Strictly Business: Startups facing challenges

By Gordon Oliver, Columbian Business Editor
Published: May 29, 2016, 6:05am

Do you remember the old mom-and-pop neighborhood markets?

I bicycled past three of those storefronts on my newspaper routes in Southeast Portland decades ago. Two were on residential streets, in old buildings with the store names on Coca-Cola signs. I’d park out front on hot days to pick up a Popsicle midway through my deliveries. The person selling the Popsicle most often was the store’s owner.

This example of small, locally owned businesses comes to mind with a new report that describes a worrisome lack of business startups in the post-Great Recession era. The report by the Economic Innovation Group, a Silicon Valley-backed research organization, finds business startups have increased by 2.3 percent in the past five years, less than half the rate of increase in the post-recession recoveries of the 1990s and 2000s.

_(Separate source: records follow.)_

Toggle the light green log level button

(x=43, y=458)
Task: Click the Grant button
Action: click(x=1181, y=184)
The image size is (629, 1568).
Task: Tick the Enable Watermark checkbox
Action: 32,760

The report’s larger finding is that new startups are heavily concentrated in a few very successful regions. The top-20 list of counties, with just one-sixth of the nation’s population, are producing half of the new companies, including five each in California and Texas, four in Florida, and two within New York City. Talent draws talent. And it also draws investment and bank finance money that’s essential to launching a business.

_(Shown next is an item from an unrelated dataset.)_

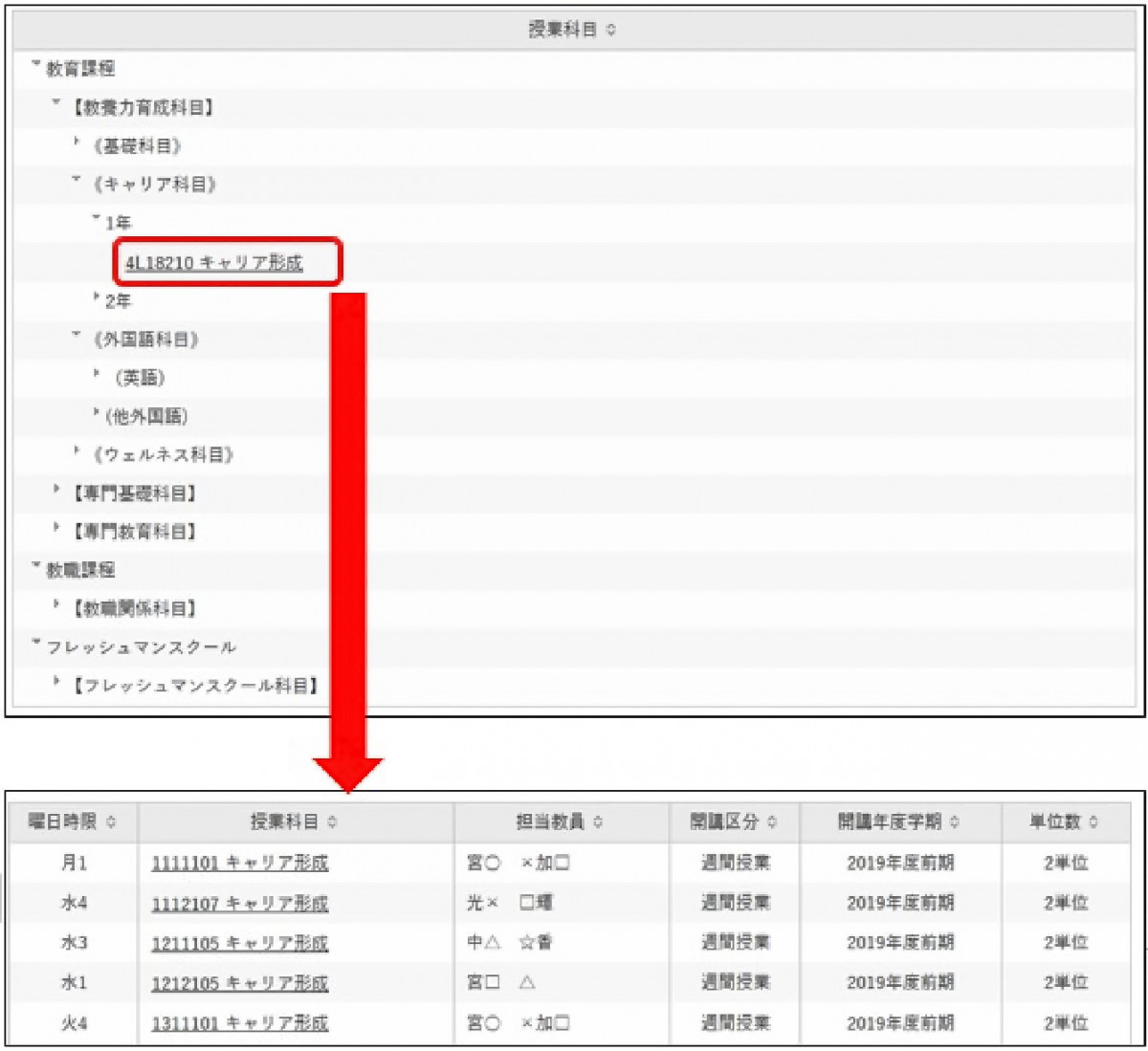
Task: Open the 4L18210 キャリア形成 course link
Action: pos(214,263)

Elsewhere, the decline in business starts in much of the country could usher in a “missing generation of enterprise” in rural areas and also in some parts of large metro regions, the report concludes.

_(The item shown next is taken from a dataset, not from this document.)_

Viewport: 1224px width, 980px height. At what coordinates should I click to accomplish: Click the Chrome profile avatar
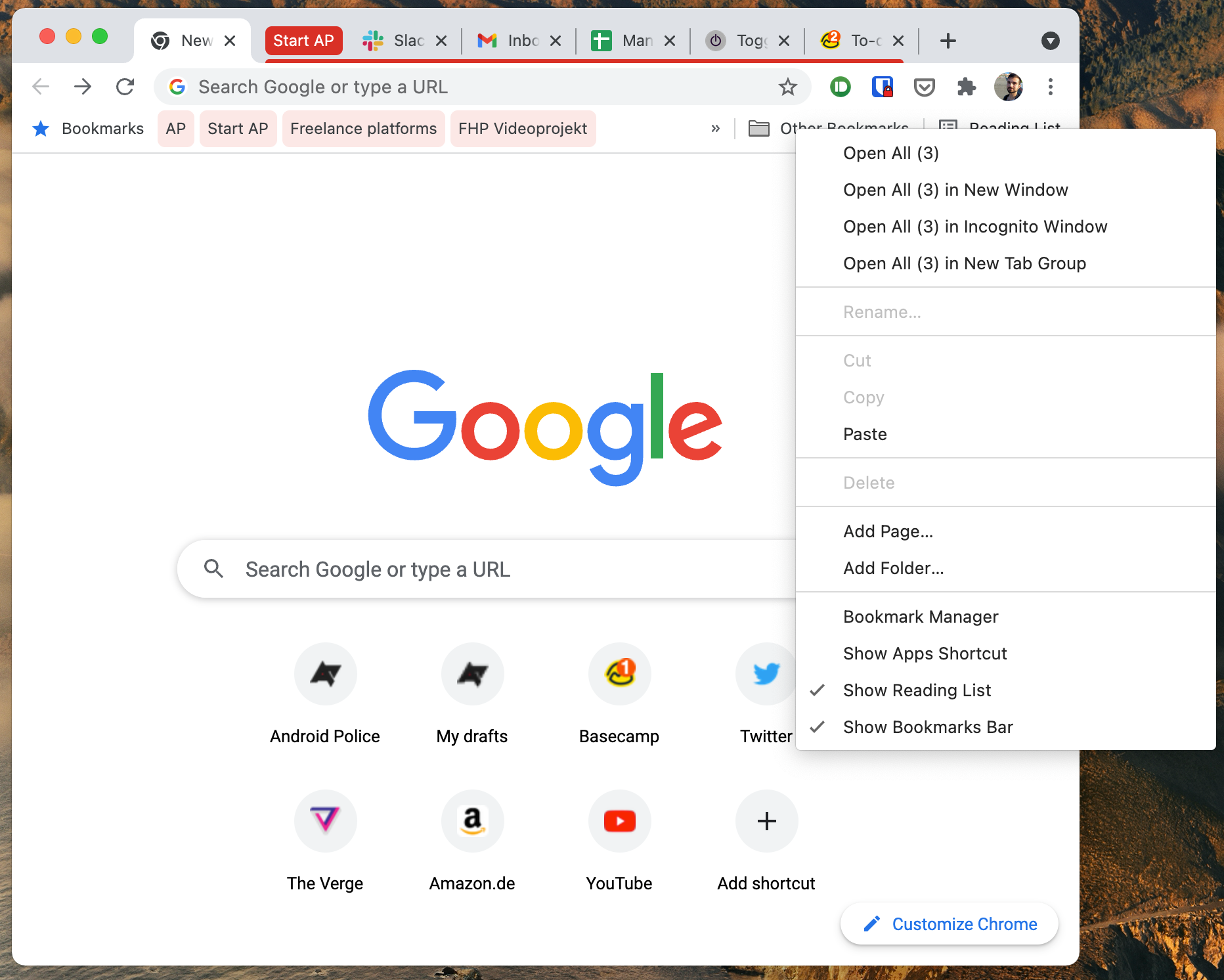tap(1009, 86)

So what’s going in most of the country?

That’s not exactly clear. It’s easy to see that competing with traditional businesses– that is, nondigital — is a tough road. Prospects aren’t good for a mom-and-pop grocery or most retail outlets in a 7-Eleven and Amazon era. Investors and lenders aren’t abundant for startups in challenging rural, suburban, and urban communities, many where people are struggling with flat or declining incomes.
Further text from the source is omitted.